An exact, word-for-word copy of the entries is required, beginning at the line that contains "Task: Open the search icon in top navigation" and ending at the last line, both included.

| EXTRACTED MATERIAL |
====

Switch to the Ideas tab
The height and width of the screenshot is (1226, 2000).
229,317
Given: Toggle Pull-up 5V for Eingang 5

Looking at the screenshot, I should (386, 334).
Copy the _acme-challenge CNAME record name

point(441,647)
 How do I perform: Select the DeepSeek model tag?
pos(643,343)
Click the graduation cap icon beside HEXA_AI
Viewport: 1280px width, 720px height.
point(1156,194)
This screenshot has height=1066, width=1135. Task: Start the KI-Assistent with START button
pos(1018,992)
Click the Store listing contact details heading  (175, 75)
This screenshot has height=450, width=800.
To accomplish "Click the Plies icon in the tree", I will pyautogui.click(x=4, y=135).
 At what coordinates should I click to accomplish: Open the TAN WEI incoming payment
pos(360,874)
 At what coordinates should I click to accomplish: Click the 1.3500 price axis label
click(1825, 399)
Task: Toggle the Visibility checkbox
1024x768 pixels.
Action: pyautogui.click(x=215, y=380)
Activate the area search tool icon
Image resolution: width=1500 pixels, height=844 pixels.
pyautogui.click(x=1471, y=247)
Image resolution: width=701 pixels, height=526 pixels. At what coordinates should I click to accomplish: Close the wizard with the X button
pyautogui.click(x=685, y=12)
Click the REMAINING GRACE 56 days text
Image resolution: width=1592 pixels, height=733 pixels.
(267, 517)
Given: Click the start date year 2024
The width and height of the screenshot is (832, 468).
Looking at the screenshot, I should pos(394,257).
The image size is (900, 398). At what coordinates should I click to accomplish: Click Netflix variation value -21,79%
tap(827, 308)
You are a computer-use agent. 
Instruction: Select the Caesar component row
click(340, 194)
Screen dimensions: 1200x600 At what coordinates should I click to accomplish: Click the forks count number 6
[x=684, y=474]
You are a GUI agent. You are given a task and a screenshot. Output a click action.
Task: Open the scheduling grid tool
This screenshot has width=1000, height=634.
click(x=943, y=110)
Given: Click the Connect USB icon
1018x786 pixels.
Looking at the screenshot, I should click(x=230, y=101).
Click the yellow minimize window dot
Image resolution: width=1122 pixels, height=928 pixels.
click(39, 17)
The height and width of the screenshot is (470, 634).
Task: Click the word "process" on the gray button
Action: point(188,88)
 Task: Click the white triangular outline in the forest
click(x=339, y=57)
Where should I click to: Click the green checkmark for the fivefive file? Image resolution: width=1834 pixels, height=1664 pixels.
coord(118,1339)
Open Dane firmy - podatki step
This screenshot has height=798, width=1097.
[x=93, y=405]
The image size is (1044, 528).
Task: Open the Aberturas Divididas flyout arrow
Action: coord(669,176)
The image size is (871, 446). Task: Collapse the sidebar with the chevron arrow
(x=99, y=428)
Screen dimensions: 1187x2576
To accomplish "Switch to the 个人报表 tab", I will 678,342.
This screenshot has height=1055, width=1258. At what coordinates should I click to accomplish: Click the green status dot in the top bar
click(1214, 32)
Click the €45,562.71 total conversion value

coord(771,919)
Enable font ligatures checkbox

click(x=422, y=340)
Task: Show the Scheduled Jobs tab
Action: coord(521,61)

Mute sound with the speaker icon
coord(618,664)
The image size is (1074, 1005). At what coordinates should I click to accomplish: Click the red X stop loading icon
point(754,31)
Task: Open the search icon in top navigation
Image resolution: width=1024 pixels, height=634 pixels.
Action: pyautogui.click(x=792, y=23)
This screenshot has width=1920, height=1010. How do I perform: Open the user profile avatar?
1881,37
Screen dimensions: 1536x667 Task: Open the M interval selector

====

| RESULT FOR THIS EXERCISE |
Task: Open the search icon in top navigation
Image resolution: width=1024 pixels, height=634 pixels.
Action: pyautogui.click(x=792, y=23)
This screenshot has width=1920, height=1010. How do I perform: Open the user profile avatar?
1881,37
Screen dimensions: 1536x667 Task: Open the M interval selector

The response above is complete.